**Direction**
Copy the entries below verbatim, from the line containing "This screenshot has height=894, width=1854." through the line containing "point(1390,1206)", including both of those lines.
BEGIN
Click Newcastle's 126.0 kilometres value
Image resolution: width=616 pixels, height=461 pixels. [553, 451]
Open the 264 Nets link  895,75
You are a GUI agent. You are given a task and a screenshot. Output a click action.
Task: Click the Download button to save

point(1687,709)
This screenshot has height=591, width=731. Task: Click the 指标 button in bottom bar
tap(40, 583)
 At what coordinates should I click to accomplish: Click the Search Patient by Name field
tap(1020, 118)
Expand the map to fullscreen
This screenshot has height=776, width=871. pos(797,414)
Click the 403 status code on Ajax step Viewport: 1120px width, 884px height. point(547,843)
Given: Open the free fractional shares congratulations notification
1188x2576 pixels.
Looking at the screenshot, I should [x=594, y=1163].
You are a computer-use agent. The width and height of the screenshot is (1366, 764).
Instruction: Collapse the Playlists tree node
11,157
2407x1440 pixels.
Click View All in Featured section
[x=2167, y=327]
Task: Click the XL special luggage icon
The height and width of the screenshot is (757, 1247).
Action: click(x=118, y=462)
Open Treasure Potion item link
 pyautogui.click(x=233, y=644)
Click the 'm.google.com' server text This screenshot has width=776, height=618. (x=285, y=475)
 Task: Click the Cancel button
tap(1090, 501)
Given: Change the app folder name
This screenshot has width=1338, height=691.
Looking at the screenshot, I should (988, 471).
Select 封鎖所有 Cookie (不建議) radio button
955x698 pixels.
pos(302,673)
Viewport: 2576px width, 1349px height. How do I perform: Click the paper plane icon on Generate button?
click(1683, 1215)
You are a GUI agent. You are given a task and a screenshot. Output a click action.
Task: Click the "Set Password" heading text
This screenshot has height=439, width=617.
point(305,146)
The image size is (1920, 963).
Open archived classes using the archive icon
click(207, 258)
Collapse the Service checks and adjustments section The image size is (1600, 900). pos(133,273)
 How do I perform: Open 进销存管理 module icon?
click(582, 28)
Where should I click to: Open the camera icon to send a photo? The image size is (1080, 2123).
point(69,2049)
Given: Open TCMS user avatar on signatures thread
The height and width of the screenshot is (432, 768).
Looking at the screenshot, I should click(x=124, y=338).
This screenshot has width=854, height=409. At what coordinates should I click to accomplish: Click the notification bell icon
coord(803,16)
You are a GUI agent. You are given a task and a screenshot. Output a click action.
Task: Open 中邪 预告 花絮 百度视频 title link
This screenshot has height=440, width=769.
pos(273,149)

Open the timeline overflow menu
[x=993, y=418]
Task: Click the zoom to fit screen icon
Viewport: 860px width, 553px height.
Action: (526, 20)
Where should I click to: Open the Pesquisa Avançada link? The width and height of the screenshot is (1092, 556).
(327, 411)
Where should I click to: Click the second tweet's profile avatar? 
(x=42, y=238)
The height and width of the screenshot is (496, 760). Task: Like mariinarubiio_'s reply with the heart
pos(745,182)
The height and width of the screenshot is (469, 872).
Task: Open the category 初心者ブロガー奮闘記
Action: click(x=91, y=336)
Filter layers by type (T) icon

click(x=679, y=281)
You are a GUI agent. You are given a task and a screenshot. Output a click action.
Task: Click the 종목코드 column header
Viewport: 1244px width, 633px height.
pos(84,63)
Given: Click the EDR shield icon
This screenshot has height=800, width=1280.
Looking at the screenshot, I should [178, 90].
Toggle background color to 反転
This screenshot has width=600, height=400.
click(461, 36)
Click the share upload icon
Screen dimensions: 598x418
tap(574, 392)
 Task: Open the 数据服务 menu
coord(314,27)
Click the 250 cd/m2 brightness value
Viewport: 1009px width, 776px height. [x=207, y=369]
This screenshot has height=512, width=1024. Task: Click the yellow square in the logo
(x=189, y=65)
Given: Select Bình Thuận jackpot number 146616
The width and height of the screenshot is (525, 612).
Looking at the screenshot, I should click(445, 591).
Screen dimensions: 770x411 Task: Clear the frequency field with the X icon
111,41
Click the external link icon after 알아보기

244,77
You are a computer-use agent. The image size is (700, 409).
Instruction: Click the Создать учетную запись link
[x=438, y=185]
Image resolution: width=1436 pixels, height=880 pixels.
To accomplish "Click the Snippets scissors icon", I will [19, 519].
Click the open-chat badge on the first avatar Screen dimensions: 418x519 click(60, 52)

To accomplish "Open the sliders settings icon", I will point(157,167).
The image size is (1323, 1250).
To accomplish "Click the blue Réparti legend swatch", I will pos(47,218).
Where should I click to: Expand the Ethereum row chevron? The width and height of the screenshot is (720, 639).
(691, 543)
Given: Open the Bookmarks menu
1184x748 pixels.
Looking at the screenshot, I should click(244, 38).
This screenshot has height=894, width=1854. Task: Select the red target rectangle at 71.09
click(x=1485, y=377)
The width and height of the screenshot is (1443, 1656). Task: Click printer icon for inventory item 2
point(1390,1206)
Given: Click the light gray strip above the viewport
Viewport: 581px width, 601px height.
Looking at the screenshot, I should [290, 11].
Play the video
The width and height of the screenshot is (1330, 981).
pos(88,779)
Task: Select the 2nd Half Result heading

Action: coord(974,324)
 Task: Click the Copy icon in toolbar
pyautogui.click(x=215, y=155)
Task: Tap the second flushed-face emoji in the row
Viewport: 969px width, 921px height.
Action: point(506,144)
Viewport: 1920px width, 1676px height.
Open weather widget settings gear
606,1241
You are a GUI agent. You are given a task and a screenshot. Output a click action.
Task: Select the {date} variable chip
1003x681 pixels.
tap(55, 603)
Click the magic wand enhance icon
END
**Full solution**
This screenshot has height=894, width=1854. Task: Select the red target rectangle at 71.09
click(x=1485, y=377)
The width and height of the screenshot is (1443, 1656). Task: Click printer icon for inventory item 2
point(1390,1206)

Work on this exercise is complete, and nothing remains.